BEGIN DATASET ENTRIES

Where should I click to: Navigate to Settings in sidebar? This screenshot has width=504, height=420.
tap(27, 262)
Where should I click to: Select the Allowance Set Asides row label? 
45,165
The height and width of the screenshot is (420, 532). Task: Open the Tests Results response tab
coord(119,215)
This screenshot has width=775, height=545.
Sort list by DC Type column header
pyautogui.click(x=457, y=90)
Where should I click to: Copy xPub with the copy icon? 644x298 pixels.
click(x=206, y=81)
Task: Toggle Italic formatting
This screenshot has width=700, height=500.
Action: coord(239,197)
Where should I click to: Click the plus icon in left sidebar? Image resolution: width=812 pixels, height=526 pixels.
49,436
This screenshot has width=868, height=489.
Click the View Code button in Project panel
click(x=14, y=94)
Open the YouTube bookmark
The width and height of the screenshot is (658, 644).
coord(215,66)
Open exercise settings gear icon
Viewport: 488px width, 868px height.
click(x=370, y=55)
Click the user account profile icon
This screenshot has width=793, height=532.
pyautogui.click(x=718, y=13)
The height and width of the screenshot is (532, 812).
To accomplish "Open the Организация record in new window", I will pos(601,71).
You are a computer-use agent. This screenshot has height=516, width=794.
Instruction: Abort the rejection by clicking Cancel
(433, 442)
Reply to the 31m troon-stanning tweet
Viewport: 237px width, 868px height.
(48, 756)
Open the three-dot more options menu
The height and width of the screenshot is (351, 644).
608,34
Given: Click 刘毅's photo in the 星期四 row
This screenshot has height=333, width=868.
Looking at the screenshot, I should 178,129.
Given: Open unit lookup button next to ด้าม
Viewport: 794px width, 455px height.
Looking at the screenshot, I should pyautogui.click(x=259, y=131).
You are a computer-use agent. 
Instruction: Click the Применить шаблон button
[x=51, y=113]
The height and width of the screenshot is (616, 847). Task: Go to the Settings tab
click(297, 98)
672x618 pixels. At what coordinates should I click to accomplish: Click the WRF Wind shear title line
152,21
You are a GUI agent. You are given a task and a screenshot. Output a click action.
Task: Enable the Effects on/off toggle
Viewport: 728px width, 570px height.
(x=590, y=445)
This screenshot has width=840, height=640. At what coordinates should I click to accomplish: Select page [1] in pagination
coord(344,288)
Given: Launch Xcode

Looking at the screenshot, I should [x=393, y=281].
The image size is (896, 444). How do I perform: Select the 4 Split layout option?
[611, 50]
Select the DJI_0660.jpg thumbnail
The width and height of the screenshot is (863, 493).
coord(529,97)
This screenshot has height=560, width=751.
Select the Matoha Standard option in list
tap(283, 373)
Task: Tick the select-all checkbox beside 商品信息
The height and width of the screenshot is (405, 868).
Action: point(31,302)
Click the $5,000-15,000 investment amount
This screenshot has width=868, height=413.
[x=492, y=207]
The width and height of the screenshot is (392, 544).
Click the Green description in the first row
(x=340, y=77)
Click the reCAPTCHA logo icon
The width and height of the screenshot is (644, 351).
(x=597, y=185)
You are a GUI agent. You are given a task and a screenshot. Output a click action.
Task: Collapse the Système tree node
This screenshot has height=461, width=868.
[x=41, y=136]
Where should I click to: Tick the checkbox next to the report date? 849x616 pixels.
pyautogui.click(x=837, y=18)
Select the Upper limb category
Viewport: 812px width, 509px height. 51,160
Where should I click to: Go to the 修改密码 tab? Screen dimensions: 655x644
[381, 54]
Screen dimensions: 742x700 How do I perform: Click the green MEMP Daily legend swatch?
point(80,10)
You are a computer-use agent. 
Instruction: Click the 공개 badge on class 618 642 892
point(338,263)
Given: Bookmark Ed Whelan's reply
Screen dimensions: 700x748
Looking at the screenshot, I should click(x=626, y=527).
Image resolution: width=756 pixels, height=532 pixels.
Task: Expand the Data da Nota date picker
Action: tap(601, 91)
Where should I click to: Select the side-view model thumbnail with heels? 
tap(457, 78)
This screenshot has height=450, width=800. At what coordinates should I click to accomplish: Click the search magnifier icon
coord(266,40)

END DATASET ENTRIES

→ AIM OF THE EXERCISE
Repeat every entry exactly, please.

→ ANSWER FOR THIS EXERCISE
Where should I click to: Navigate to Settings in sidebar? This screenshot has width=504, height=420.
tap(27, 262)
Where should I click to: Select the Allowance Set Asides row label? 
45,165
The height and width of the screenshot is (420, 532). Task: Open the Tests Results response tab
coord(119,215)
This screenshot has width=775, height=545.
Sort list by DC Type column header
pyautogui.click(x=457, y=90)
Where should I click to: Copy xPub with the copy icon? 644x298 pixels.
click(x=206, y=81)
Task: Toggle Italic formatting
This screenshot has width=700, height=500.
Action: coord(239,197)
Where should I click to: Click the plus icon in left sidebar? Image resolution: width=812 pixels, height=526 pixels.
49,436
This screenshot has width=868, height=489.
Click the View Code button in Project panel
click(x=14, y=94)
Open the YouTube bookmark
The width and height of the screenshot is (658, 644).
coord(215,66)
Open exercise settings gear icon
Viewport: 488px width, 868px height.
click(x=370, y=55)
Click the user account profile icon
This screenshot has width=793, height=532.
pyautogui.click(x=718, y=13)
The height and width of the screenshot is (532, 812).
To accomplish "Open the Организация record in new window", I will pos(601,71).
You are a computer-use agent. This screenshot has height=516, width=794.
Instruction: Abort the rejection by clicking Cancel
(433, 442)
Reply to the 31m troon-stanning tweet
Viewport: 237px width, 868px height.
(48, 756)
Open the three-dot more options menu
The height and width of the screenshot is (351, 644).
608,34
Given: Click 刘毅's photo in the 星期四 row
This screenshot has height=333, width=868.
Looking at the screenshot, I should 178,129.
Given: Open unit lookup button next to ด้าม
Viewport: 794px width, 455px height.
Looking at the screenshot, I should pyautogui.click(x=259, y=131).
You are a computer-use agent. 
Instruction: Click the Применить шаблон button
[x=51, y=113]
The height and width of the screenshot is (616, 847). Task: Go to the Settings tab
click(297, 98)
672x618 pixels. At what coordinates should I click to accomplish: Click the WRF Wind shear title line
152,21
You are a GUI agent. You are given a task and a screenshot. Output a click action.
Task: Enable the Effects on/off toggle
Viewport: 728px width, 570px height.
(x=590, y=445)
This screenshot has width=840, height=640. At what coordinates should I click to accomplish: Select page [1] in pagination
coord(344,288)
Given: Launch Xcode

Looking at the screenshot, I should [x=393, y=281].
The image size is (896, 444). How do I perform: Select the 4 Split layout option?
[611, 50]
Select the DJI_0660.jpg thumbnail
The width and height of the screenshot is (863, 493).
coord(529,97)
This screenshot has height=560, width=751.
Select the Matoha Standard option in list
tap(283, 373)
Task: Tick the select-all checkbox beside 商品信息
The height and width of the screenshot is (405, 868).
Action: point(31,302)
Click the $5,000-15,000 investment amount
This screenshot has width=868, height=413.
[x=492, y=207]
The width and height of the screenshot is (392, 544).
Click the Green description in the first row
(x=340, y=77)
Click the reCAPTCHA logo icon
The width and height of the screenshot is (644, 351).
(x=597, y=185)
You are a GUI agent. You are given a task and a screenshot. Output a click action.
Task: Collapse the Système tree node
This screenshot has height=461, width=868.
[x=41, y=136]
Where should I click to: Tick the checkbox next to the report date? 849x616 pixels.
pyautogui.click(x=837, y=18)
Select the Upper limb category
Viewport: 812px width, 509px height. 51,160
Where should I click to: Go to the 修改密码 tab? Screen dimensions: 655x644
[381, 54]
Screen dimensions: 742x700 How do I perform: Click the green MEMP Daily legend swatch?
point(80,10)
You are a computer-use agent. 
Instruction: Click the 공개 badge on class 618 642 892
point(338,263)
Given: Bookmark Ed Whelan's reply
Screen dimensions: 700x748
Looking at the screenshot, I should click(x=626, y=527).
Image resolution: width=756 pixels, height=532 pixels.
Task: Expand the Data da Nota date picker
Action: tap(601, 91)
Where should I click to: Select the side-view model thumbnail with heels? 
tap(457, 78)
This screenshot has height=450, width=800. At what coordinates should I click to accomplish: Click the search magnifier icon
coord(266,40)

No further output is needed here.